Two-stage membrane-based process utilizing highly CO₂-selective membranes for cost and energy efficient carbon capture from coal flue gas: A process simulation study

Membrane technology for CO₂ capture has become an attractive strategy due to its cost and energy efficiency and low materials costs. In the past decade, membrane-based process designs for post-combustion power plant CO₂ capture have been developed, utilizing existing highly CO₂-permeable membranes with relatively low CO₂/N₂ selectivity (<50), and have obtained reasonably economic carbon capture. However, few membrane-based process designs were proposed for moderate to highly CO₂-selective membranes (CO₂/N₂ selectivity of 50–300, and >300, respectively), which have vastly emerged in recent years, such as various facilitated transport membranes (FTMs). Herein, we proposed a two-stage membrane-base process design targeting economic carbon capture from coal-fired flue gas.
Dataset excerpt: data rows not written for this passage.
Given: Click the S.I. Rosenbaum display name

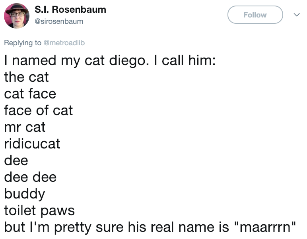Looking at the screenshot, I should pos(70,10).
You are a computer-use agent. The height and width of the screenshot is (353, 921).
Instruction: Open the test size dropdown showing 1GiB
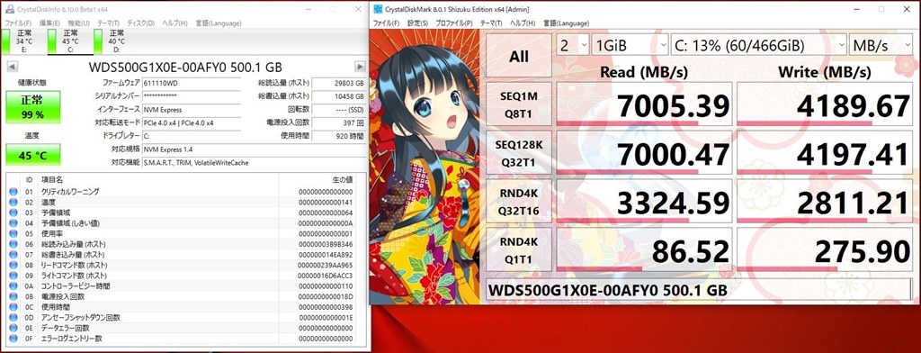point(629,45)
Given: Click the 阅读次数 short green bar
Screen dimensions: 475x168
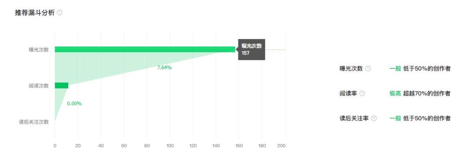Looking at the screenshot, I should 62,86.
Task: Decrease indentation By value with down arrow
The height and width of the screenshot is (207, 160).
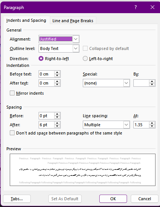Action: pyautogui.click(x=152, y=85)
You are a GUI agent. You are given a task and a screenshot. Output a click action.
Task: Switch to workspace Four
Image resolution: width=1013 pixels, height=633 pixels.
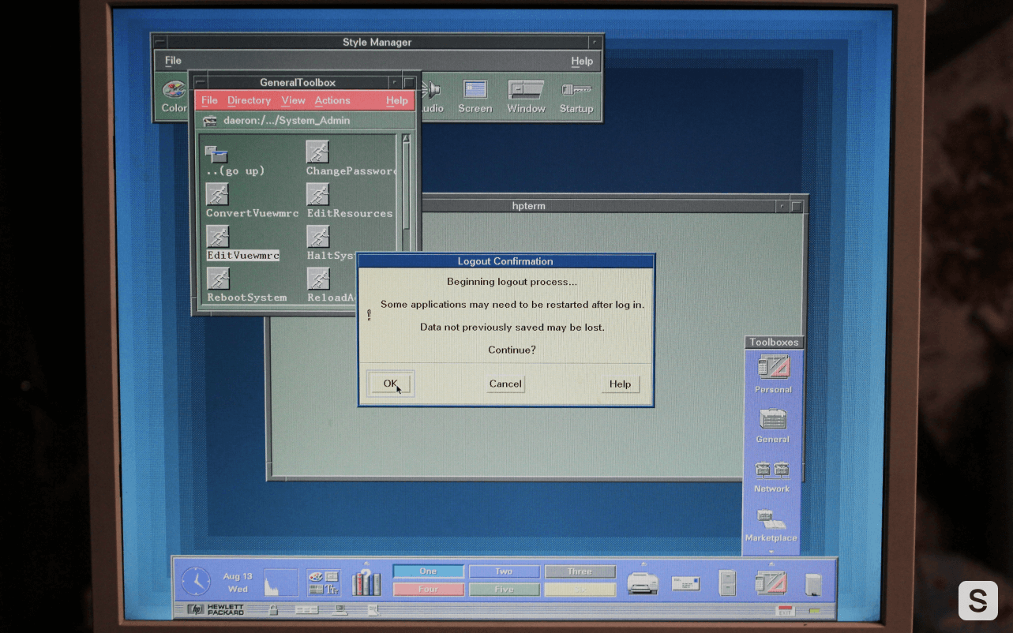point(428,590)
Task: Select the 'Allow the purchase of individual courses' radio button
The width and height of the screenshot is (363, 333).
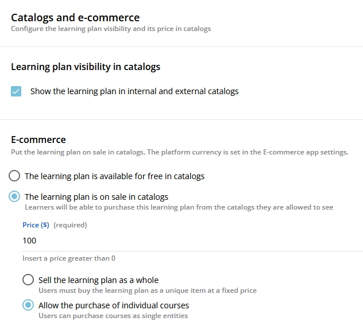Action: coord(28,305)
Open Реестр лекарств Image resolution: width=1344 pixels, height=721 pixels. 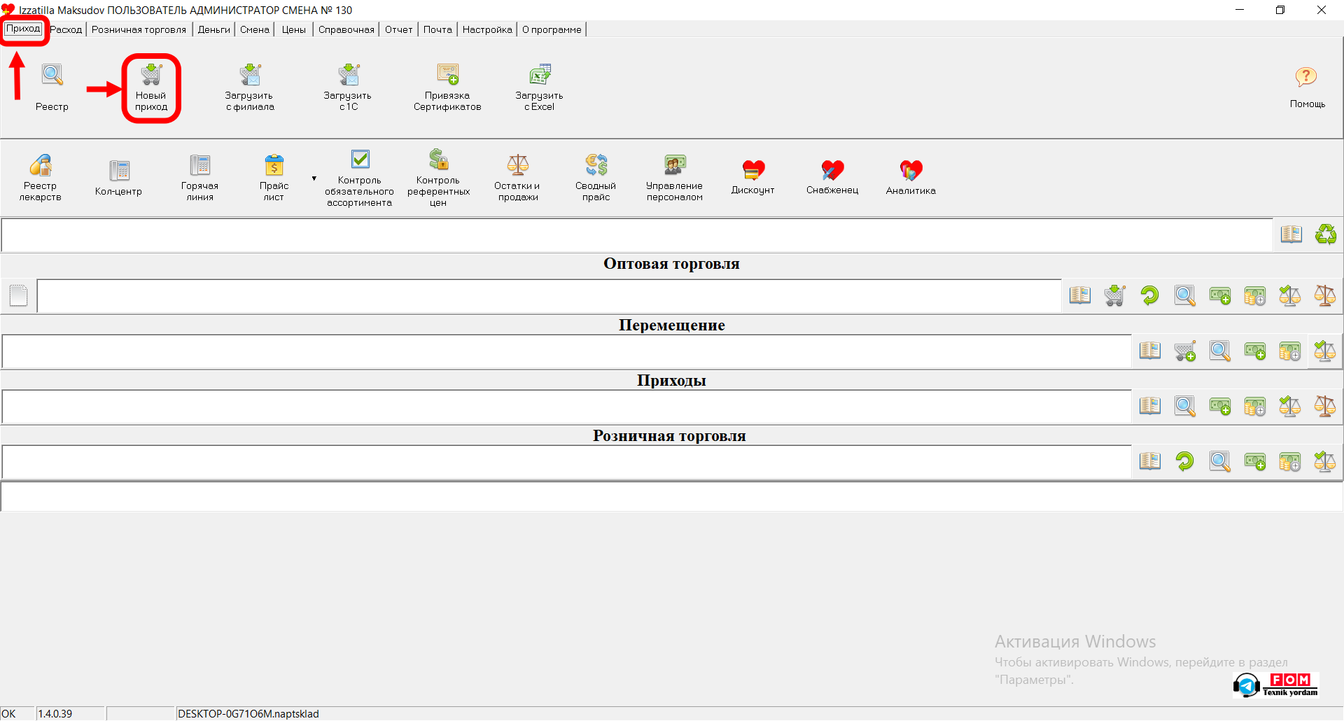(x=41, y=166)
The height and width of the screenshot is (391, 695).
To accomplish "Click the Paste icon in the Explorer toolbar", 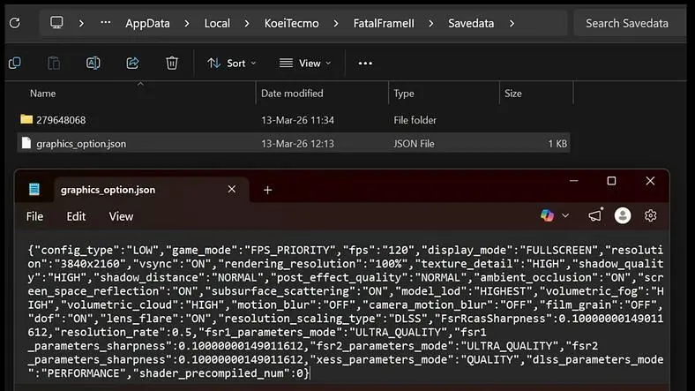I will click(54, 63).
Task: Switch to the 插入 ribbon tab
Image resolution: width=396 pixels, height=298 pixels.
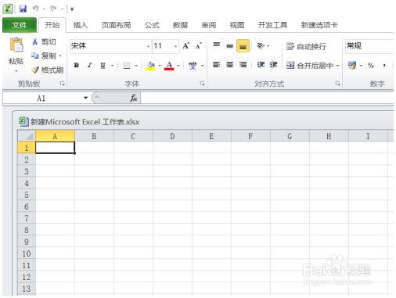Action: (80, 25)
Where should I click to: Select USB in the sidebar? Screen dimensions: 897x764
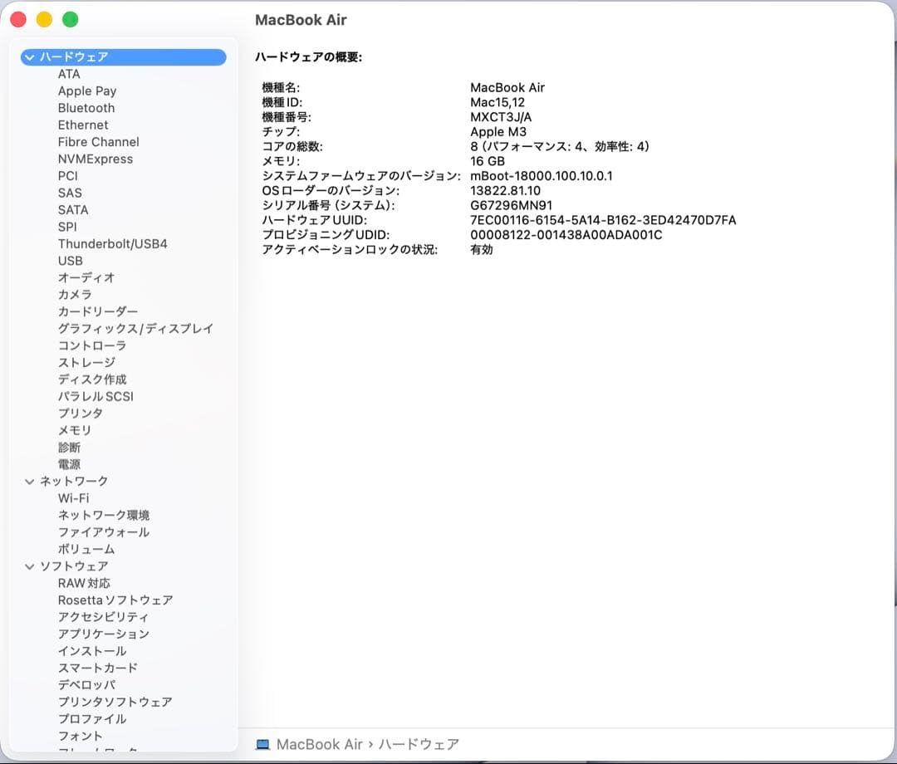point(71,261)
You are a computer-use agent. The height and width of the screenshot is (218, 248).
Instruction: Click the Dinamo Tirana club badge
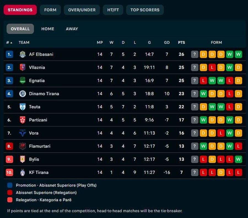[23, 94]
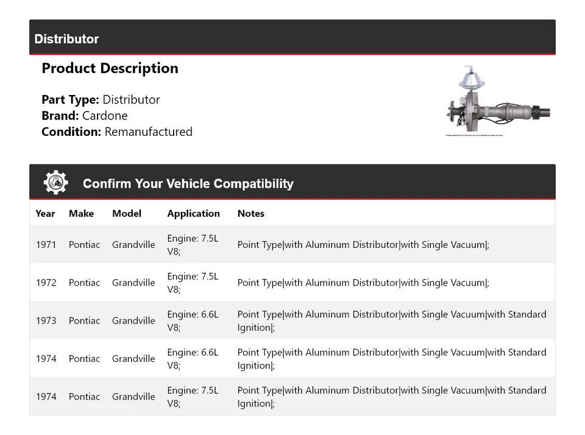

This process design features the utilization of highly CO₂-selective membranes for one-stage CO₂ enrichment to 95% dry-base purity in the first stage and recycle of the remaining CO₂ by a highly CO₂-permeable membrane in the second stage, in order to achieve economic CO₂ capture with 90% capture rate and >95% CO₂ product purity. Through an integration-iteration membrane model and the Aspen Plus process simulation, a sensitivity study of operating pressures (feed and permeate pressures) and membrane properties (CO₂ permeance and CO₂/N₂ selectivity) was conducted. Critical CO₂/N₂ selectivity of 300–400 was found for the highly CO₂-selctive membranes to meet the demand for cost and energy efficient results. The lowest possible membrane area of 4.8 × 10⁵ m² and fractional energy of 19.3% were obtained, which is comparable to or even more attractive than reported membrane-based process designs. This work provides a new membrane process design option for highly CO₂-selective membranes and gives insights on the influence of membrane performance and operation condition.